**Trecho fornecido**
..............................

Eu estudei piano clássico e desde cedo me interessei pelo samba, pela música do meu país. E a música do Tom Jobim é uma manifestação genuína e intensa dessa mistura, bem tropical, entre as estruturas da música erudita e da música popular. A Bossa Nova, da qual ele é um dos criadores, ao lado de João Gilberto, reúne elementos harmônicos do impressionismo francês, acordes de jazz e ritmos tipicamente africanos.
Os temas deste novo álbum foram compostos em que período e como os concebeu?
O tema principal, Saudades de amanhã, é releitura de um samba que compus para o show Saudades de Brasília, no qual me lancei como compositor em 21 de abril de 2001. Naquela época eu falava da importância de preservar a cidade, de valorizar o tombamento e não chorar o leite derramado depois da degradação urbana. Com a pandemia, este tema me meio novamente aos ouvidos e fizemos um novo arranjo que ficou tão original que resolvi rebatizá-lo. Perto do Tom eu compus em parceria com Clodo Ferreira, no ano passado, em homenagem ao Tom Jobim, e é um samba. Sem dizer adeus foi composta em memória do querido amigo Alencar 7 Cordas; e Lullaby para meus pais. Traduz bem a estética jobiniana deste álbum.

..............................

**Detalhes do exercício**
De acordo com o trecho fornecido, quais elementos a Bossa Nova reúne? As linhas a seguir não têm nenhum papel nesta atividade.

..............................

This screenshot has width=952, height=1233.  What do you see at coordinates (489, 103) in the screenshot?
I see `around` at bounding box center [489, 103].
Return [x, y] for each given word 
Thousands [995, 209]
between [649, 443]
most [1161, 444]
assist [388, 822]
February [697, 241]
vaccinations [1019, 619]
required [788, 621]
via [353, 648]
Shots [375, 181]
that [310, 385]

..............................

**Sua resposta**
Elementos harmônicos do impressionismo francês, acordes de jazz e ritmos tipicamente africanos.